Soren Siegumfeldt String Swing - This Is Meschiya Lake - CD/LP

Soren Siegumfeldt String Swing - This Is Meschiya Lake - CD/LP

Regular price £10.00 Sale

Soren Siegumfeldt first encountered Meschiya Lake in the documentary 'True Family' - a challenging film about a girl who plays traditional jazz with her band on the streets of New Orleans. When Hurricane Katrina strikes and the floods destroy everything, the road back is long and harrowing. It's a struggle against a natural disaster, against euphoric drugs, and much more. It's hard not to feel strong emotion when the unbreakable practitioners of the city's proudest traditions once again stand in the French Quarter, as Meschiya's voice fills up the streets, while swing dancers give their all and tourists film, clueless as to the drama that has unfolded just before.
Meschiya Lake is one of the best singers in New Orleans.

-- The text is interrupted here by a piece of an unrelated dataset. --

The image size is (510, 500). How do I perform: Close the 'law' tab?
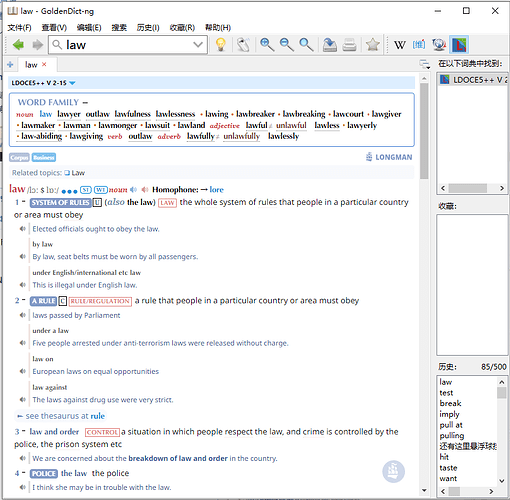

Many years of hard work have resulted in her rise to the top in a city where the competition among musicians is famously tough. Leading up to the recording with String Swing, Meschiya and her small family stayed with Soren Siegumfeldt for a warm and sunny week in Copenhagen. Meschiya is a woman with a lot of heart, so the song-writing came to them easily as they composed half the material for the album together during that time.

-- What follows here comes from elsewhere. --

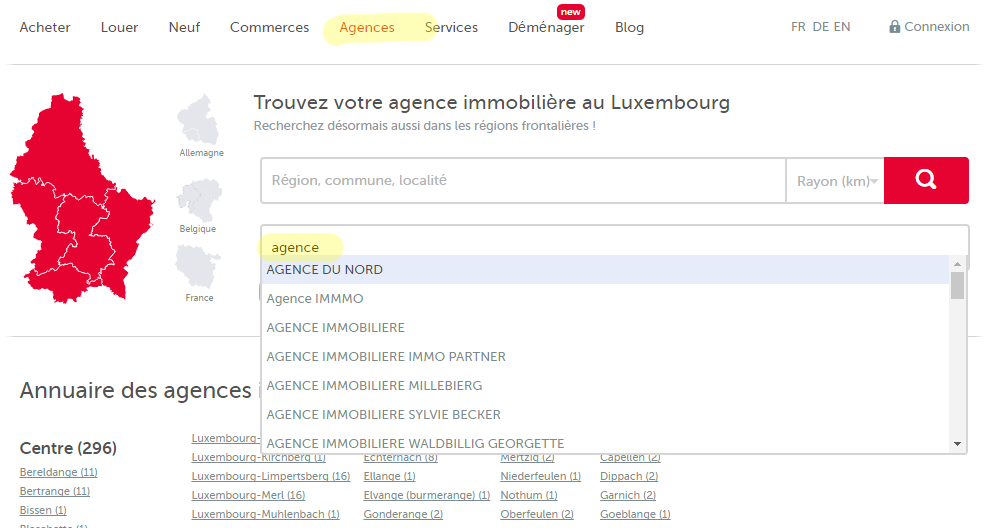Select the France map icon
This screenshot has width=986, height=528.
pos(198,267)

String Swing started as a series of Django Reinhardt tribute jam sessions in a colonial garden house on the island of Amager. Fast forward more than a few years, and only the bandleader (Soren Siegumfeldt) and guitarist Jacob Fischer are still present from the early days - the other musicians here include the exciting rhythm section from Six City Stompers.
Clarinettist Peter Fuglsang, and trumpeter Bjorn Ingelstam both play brilliantly on Nick Cave's dark 'Up Jumped The Devil', an arrangement that brings to mind how it might have sounded if Duke Ellington had gotten his hands on it. On the song 'Lungs', Townes van Zandt's beautiful but sad story, Moslem Rahal (known as perhaps Syria's best bamboo flute player) creates magic on both neo and kaval flutes.
And last but certainly not least, there is the original creator of the project, Soren Siegumfeldt, moving freely between sub-genres of jazz, with the abilities to mine musical gold from unexpected places and cover lots of spiritual ground. He always conveys elements of fun, but never without meaning or emotional depth. The music is immediately captivating, but always retains a wistful honesty, whether he is reaching for the whimsical or dramatic.